# [Problem description]
Copy, character for character, the lines below from the one containing "Task: Click the star" through the one containing "coord(348,42)", including both of those lines.

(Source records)
===
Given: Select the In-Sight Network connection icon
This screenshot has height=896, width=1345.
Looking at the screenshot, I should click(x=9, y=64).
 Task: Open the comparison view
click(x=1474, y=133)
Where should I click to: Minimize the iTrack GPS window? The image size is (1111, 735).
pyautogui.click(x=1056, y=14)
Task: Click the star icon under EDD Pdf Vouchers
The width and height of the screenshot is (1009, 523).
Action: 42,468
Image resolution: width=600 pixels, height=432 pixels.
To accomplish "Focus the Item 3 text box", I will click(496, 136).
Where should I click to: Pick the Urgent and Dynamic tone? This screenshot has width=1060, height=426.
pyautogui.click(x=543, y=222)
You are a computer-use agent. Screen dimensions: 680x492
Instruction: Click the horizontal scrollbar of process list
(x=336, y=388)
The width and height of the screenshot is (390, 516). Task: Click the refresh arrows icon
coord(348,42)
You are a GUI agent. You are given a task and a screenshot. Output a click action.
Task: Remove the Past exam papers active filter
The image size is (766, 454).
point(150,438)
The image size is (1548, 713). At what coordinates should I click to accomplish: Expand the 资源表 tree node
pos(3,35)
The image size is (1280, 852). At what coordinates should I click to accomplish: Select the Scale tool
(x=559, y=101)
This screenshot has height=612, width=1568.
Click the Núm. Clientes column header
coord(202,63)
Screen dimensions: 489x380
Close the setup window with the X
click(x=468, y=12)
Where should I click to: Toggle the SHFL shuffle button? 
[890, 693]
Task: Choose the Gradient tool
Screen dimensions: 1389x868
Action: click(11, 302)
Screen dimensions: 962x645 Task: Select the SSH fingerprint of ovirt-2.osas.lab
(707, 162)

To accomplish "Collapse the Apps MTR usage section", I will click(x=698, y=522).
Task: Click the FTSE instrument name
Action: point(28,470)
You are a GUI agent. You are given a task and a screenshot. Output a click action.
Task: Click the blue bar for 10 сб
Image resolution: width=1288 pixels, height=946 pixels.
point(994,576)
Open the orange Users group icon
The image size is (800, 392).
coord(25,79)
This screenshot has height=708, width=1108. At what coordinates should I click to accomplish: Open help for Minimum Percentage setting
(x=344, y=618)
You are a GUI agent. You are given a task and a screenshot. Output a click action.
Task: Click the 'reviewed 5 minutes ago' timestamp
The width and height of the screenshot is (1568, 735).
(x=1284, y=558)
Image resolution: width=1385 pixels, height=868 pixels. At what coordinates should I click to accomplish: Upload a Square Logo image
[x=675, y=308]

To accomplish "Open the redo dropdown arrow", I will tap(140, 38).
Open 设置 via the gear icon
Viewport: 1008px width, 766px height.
===
# [Solved exercise]
Task: Click the star icon under EDD Pdf Vouchers
The width and height of the screenshot is (1009, 523).
Action: 42,468
Image resolution: width=600 pixels, height=432 pixels.
To accomplish "Focus the Item 3 text box", I will click(496, 136).
Where should I click to: Pick the Urgent and Dynamic tone? This screenshot has width=1060, height=426.
pyautogui.click(x=543, y=222)
You are a computer-use agent. Screen dimensions: 680x492
Instruction: Click the horizontal scrollbar of process list
(x=336, y=388)
The width and height of the screenshot is (390, 516). Task: Click the refresh arrows icon
coord(348,42)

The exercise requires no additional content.